**YOUR OBJECTIVE**:
Go through the listing and return every line with "Protection" in it.

**MATERIAL SUPPLIED**:
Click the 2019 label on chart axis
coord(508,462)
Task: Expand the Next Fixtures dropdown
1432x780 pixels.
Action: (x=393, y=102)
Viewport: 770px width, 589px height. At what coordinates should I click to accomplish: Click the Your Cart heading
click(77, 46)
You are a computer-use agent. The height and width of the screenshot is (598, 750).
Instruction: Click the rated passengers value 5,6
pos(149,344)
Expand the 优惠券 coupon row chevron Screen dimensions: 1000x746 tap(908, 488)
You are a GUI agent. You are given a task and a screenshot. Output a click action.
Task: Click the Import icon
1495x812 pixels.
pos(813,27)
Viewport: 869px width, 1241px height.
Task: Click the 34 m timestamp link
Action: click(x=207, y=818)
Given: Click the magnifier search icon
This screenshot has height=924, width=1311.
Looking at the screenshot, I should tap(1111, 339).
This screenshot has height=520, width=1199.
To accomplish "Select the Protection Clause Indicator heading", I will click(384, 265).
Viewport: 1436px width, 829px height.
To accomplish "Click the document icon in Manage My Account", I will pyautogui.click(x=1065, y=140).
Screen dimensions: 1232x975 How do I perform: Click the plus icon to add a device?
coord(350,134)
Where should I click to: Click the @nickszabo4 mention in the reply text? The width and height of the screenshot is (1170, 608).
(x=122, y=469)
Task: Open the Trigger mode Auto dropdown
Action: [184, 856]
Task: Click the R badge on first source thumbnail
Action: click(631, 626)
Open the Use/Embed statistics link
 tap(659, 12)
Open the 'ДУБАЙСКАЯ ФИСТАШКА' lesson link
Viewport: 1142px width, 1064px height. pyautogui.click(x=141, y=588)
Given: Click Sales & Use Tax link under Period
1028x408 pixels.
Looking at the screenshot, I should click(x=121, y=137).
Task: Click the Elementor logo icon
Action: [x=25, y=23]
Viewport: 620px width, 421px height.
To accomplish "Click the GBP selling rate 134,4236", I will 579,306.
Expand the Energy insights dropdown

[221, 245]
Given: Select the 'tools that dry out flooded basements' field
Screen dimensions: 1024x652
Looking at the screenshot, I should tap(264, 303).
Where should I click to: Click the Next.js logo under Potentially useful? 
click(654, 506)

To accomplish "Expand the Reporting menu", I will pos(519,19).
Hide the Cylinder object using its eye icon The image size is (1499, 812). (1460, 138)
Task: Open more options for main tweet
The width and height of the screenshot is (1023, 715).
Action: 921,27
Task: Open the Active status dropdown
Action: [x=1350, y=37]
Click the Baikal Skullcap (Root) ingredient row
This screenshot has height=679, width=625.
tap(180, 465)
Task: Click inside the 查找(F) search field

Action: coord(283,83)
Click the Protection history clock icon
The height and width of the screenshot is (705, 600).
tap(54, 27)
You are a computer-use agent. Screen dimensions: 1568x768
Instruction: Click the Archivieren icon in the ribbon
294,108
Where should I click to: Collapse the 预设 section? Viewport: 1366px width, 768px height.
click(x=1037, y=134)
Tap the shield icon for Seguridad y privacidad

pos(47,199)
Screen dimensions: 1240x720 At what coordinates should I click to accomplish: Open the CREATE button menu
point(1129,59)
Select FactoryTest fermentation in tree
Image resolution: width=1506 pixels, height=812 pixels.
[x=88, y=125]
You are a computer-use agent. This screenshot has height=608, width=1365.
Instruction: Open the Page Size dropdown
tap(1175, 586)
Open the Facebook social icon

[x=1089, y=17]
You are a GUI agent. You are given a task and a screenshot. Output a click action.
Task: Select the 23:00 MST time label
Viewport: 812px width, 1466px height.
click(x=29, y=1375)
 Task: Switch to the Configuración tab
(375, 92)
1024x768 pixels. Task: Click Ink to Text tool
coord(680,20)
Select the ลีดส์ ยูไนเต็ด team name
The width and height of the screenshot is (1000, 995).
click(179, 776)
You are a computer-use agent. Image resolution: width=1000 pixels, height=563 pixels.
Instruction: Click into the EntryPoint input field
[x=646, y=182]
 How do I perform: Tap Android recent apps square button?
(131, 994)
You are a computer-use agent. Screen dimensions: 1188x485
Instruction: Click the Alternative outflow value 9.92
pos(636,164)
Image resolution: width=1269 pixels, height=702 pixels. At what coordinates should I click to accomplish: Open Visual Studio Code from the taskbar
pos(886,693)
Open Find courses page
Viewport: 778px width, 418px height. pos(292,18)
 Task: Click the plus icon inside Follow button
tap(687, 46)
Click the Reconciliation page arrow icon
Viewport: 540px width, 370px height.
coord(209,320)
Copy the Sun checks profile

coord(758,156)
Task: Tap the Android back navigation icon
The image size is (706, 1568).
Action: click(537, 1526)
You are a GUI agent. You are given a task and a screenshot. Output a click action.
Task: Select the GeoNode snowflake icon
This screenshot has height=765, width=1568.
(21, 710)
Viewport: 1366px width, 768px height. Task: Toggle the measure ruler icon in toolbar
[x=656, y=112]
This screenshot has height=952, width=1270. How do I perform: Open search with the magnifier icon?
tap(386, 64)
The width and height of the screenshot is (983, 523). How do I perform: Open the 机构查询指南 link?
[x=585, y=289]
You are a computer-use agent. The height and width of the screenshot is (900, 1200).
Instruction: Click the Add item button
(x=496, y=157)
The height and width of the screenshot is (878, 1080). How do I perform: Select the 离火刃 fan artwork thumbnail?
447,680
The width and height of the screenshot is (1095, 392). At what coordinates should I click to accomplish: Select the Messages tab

**EXPECTED OUTPUT**:
To accomplish "Select the Protection Clause Indicator heading", I will click(384, 265).
Click the Protection history clock icon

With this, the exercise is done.